FIG. 1 is a schematic flow chart of message processing in the present invention;
FIG. 2 is a schematic diagram of a process for writing the web page access log information into the database according to the present invention.
Detailed Description
In order to make the technical means, the creation characteristics, the achievement purposes and the effects of the invention easy to understand, the invention is further explained below by combining the specific drawings.
The invention realizes WEB classification control and log audit based on pattern matching, DPI recognition and embedded database technology, and mainly comprises the following steps:
firstly, identifying a website access message, and inserting information to be recorded into a queue;
and writing the website access logs in the queue into a database through a timer task.
Based on the above principle scheme, the specific implementation scheme is as follows:
(1) when the message is identified, a DPI technology is adopted to eliminate common pseudo browser messages, so that a real HTTP request message is identified. The specific method is that whether the message contains an Accept-Encoding field is analyzed through a DPI technology, and if the message does not contain the Accept-Encoding field, the message is considered to be disguised as a browser message. Therefore, the method can effectively distinguish the real HTTP request message by the scheme aiming at some downloading software and downloading data by using the pseudo browser message of the network television and only being incapable of determining whether the message is the real HTTP request message or the pseudo browser message according to the protocol number and the port number.
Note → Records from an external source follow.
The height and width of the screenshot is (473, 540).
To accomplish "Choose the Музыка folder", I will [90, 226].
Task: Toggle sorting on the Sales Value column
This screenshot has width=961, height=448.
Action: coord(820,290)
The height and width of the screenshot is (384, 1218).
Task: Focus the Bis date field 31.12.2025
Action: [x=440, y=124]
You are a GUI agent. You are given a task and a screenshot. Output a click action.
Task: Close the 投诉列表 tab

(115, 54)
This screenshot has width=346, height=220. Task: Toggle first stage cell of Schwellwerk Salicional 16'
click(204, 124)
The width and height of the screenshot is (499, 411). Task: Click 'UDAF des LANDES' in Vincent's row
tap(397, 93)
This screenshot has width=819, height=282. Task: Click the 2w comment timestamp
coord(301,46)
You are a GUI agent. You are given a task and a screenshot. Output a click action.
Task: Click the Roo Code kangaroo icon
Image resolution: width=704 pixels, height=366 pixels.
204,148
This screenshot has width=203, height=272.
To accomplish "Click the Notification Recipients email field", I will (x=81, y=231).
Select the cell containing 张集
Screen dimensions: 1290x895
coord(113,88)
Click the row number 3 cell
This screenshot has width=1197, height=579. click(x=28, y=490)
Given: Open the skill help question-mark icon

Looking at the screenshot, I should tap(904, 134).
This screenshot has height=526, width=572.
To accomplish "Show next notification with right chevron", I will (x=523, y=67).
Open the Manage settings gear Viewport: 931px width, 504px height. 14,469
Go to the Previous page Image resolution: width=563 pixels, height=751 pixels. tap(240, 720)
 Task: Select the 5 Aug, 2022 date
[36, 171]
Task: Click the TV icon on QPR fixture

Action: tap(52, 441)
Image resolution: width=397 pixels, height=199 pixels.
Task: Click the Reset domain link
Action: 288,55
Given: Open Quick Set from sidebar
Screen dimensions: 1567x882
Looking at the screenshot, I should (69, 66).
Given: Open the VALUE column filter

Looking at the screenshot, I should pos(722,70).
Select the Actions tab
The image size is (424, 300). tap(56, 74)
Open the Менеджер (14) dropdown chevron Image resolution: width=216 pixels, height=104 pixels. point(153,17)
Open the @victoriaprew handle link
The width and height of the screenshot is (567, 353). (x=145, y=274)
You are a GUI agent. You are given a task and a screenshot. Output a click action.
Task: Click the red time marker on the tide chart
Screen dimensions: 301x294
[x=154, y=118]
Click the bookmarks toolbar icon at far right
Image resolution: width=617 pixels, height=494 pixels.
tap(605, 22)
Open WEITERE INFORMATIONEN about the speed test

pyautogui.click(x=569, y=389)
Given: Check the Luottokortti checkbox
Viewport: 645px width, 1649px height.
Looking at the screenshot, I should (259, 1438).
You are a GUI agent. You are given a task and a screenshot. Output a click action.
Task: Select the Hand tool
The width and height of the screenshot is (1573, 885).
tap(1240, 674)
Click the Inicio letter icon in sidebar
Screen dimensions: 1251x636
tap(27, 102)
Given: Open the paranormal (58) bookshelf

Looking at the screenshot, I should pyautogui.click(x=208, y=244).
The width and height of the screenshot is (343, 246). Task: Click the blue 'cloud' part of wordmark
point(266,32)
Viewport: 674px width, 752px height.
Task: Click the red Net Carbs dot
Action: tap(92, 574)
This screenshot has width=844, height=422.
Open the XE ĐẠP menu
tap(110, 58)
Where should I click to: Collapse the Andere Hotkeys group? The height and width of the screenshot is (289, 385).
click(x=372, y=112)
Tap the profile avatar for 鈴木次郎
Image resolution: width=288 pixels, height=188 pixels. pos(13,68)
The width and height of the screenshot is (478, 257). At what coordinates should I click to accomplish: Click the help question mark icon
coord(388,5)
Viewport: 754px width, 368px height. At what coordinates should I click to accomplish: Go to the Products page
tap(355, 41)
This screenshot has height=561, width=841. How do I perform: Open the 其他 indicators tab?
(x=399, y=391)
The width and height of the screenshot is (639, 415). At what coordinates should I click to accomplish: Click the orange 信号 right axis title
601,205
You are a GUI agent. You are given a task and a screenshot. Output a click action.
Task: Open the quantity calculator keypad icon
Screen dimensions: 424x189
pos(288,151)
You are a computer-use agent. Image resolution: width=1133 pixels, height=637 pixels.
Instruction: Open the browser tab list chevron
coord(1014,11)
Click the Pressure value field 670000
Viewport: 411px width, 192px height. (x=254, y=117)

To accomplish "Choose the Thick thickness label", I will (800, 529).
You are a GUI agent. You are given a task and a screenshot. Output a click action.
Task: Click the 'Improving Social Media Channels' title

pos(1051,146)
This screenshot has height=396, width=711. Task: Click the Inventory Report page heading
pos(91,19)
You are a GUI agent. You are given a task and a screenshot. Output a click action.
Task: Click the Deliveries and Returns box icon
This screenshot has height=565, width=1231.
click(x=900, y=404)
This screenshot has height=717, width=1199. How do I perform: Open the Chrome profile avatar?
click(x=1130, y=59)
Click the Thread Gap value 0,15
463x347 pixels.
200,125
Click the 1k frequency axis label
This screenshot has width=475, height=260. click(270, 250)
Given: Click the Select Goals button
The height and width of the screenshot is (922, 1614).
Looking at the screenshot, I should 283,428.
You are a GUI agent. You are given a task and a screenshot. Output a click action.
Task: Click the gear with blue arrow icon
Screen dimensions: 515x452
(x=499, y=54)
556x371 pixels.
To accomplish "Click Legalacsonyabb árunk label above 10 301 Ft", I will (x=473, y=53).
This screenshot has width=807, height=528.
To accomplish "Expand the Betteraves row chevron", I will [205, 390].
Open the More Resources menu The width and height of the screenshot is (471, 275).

(2) After the message is identified, the identified HTTP request message is subjected to type matching with website information stored in a website library, and whether the website corresponding to the HTTP request message belongs to a website category range allowed to be accessed is judged.
The website library is used for storing website information for website type matching, which causes low query efficiency if only one large table is used, and three tables are used for hierarchical query: the table sitall stores complete website library information, has large data volume, only needs to be stored in a U disk, and does not need to be loaded into a memory; the table siteomn stores the website address information of the hot website selected from the table siteall, and the data size is not very large, so that the website address information can be loaded into the memory as second-level comparison and stored in the comn _ addr; the website information of the website which is stored in the table sitefreq and is most frequently accessed by the user in the last few days also needs to be loaded into a memory as a first-level comparison and stored in freq _ addr; and when the website types are matched, matching freq _ addr and comn _ addr in sequence, and if the query is not available, determining that the website type belongs to an unclassified website.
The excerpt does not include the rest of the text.